• [TASK TO COMPLETE]:
Here the job is to transcribe only the lines from the one containing "You are a computer-use" through the last line below, exactly as written; please leave out pictures.

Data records
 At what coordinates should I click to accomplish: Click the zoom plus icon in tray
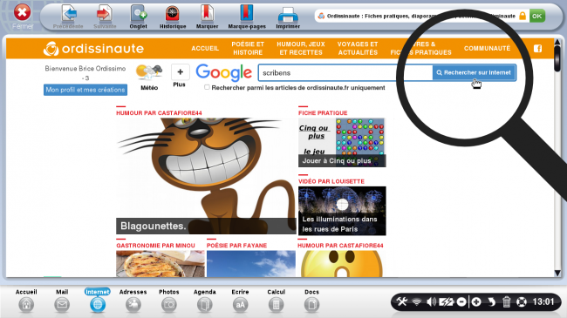tap(476, 301)
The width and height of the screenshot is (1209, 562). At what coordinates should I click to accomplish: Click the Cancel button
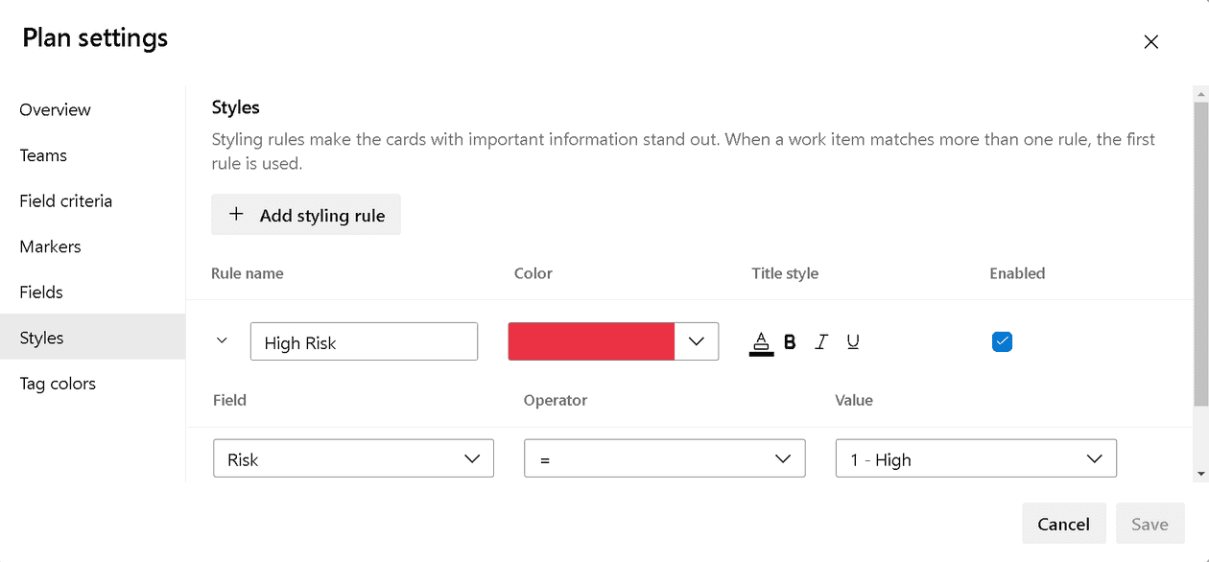click(x=1063, y=523)
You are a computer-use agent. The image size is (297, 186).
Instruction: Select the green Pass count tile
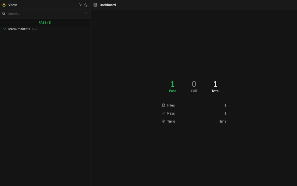173,86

• [SOLUTION TO THIS TASK]:
You are a computer-use agent. The image size is (297, 186).
Instruction: Select the green Pass count tile
173,86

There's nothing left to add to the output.